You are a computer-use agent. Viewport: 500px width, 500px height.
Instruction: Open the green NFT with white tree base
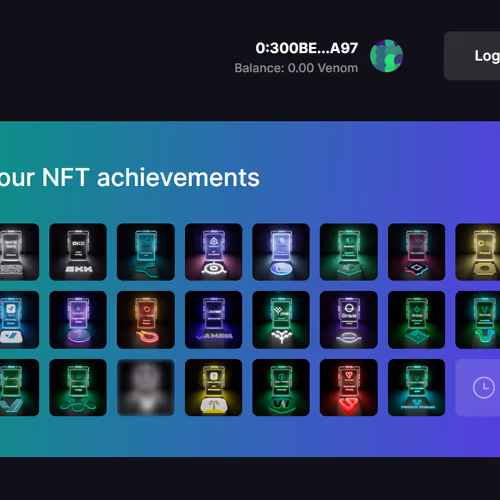(281, 320)
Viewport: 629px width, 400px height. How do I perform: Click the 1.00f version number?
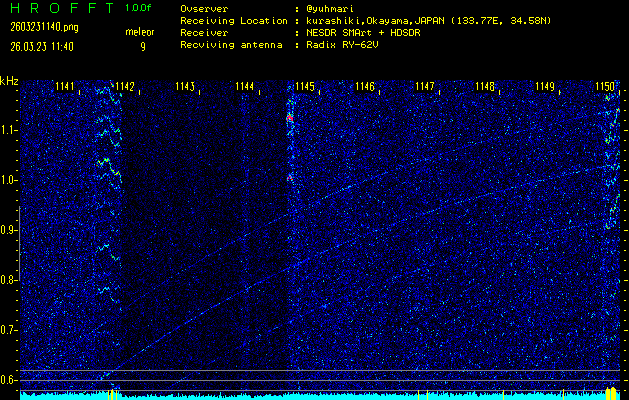[x=139, y=8]
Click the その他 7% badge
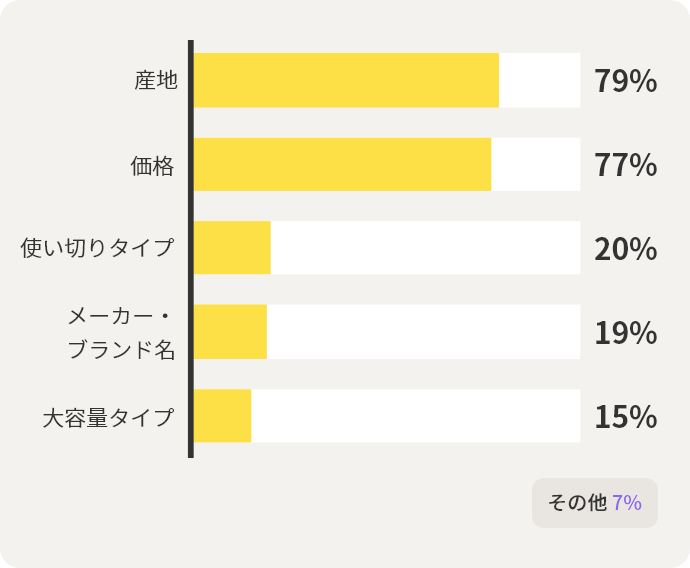The height and width of the screenshot is (568, 690). (595, 503)
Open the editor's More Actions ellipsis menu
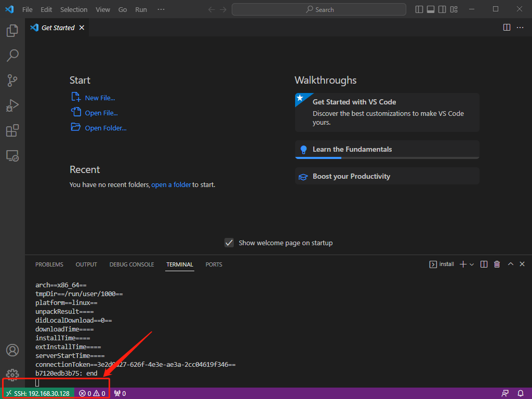Image resolution: width=532 pixels, height=399 pixels. 520,28
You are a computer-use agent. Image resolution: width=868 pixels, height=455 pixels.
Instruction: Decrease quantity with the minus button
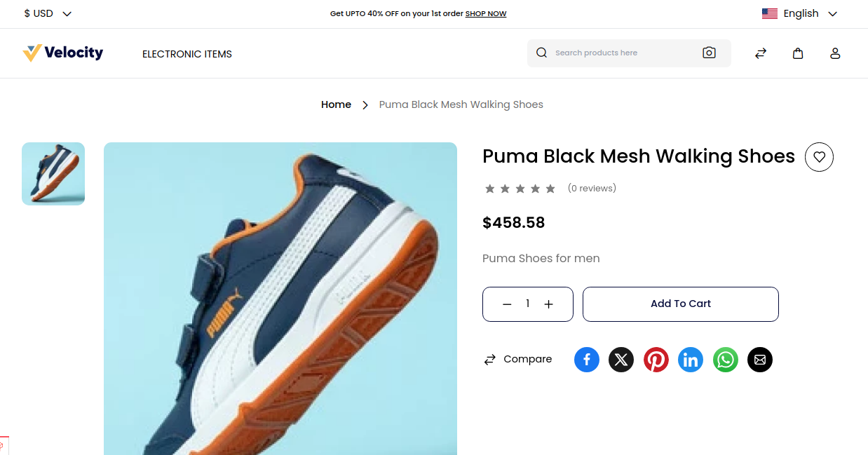(507, 304)
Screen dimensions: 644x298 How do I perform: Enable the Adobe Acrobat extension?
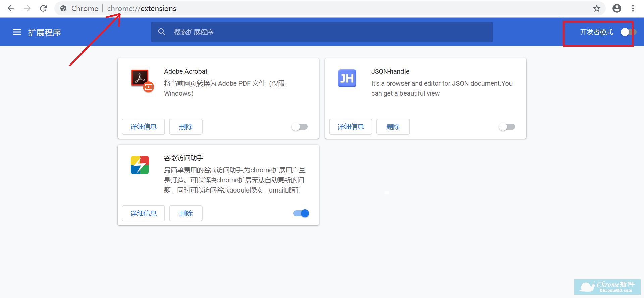(300, 127)
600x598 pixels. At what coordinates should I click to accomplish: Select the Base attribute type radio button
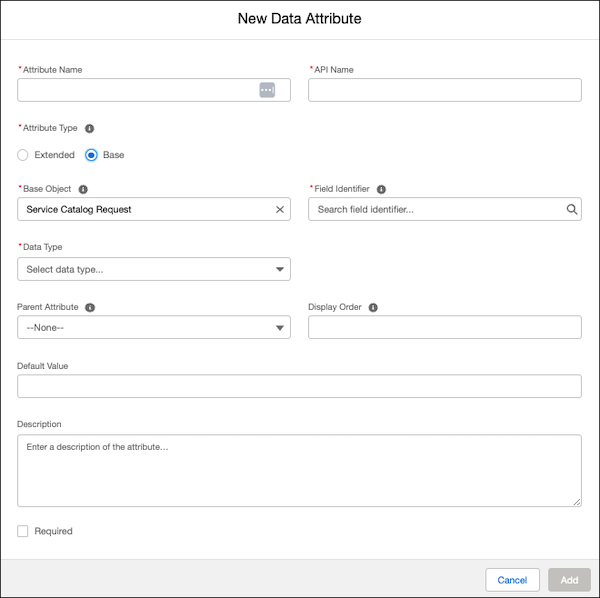click(x=91, y=155)
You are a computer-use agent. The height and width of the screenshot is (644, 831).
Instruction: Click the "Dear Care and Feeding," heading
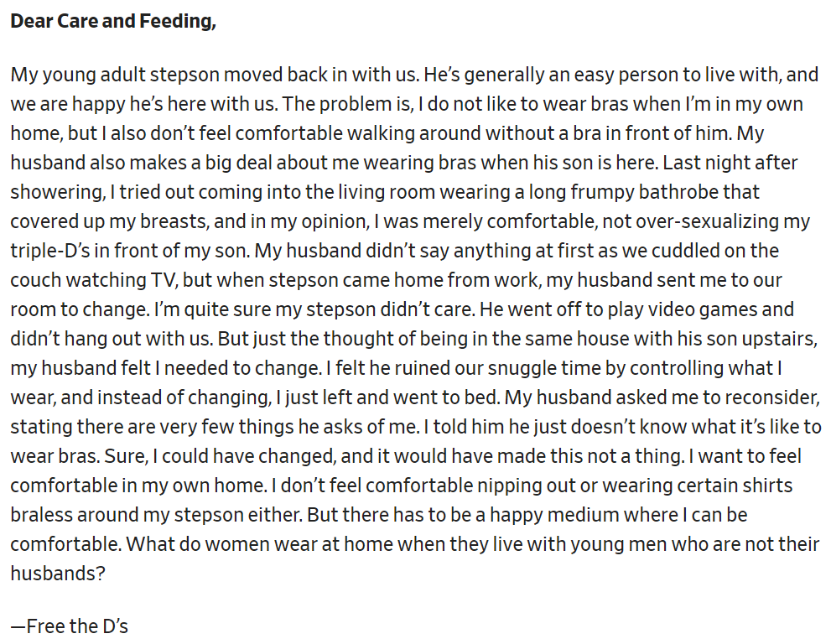(x=113, y=21)
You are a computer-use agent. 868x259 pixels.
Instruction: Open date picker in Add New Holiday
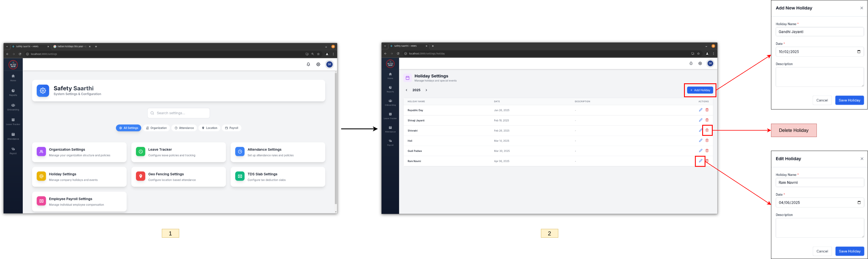[x=859, y=52]
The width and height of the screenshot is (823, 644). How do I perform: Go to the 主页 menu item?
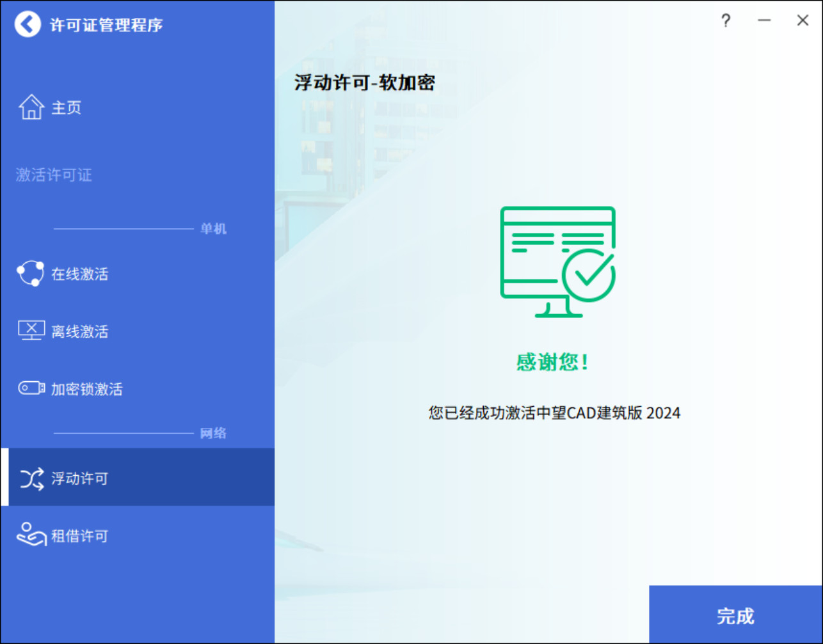(67, 107)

# # # # #

▸ What the task asks
The range to transcribe runs from the line holding "Instruction: Open date" through the final line of the data above; copy it exactly and exclude the pictures.

▸ Output of the task
Instruction: Open date picker in Add New Holiday
[x=859, y=52]
The width and height of the screenshot is (823, 644). How do I perform: Go to the 主页 menu item?
(67, 107)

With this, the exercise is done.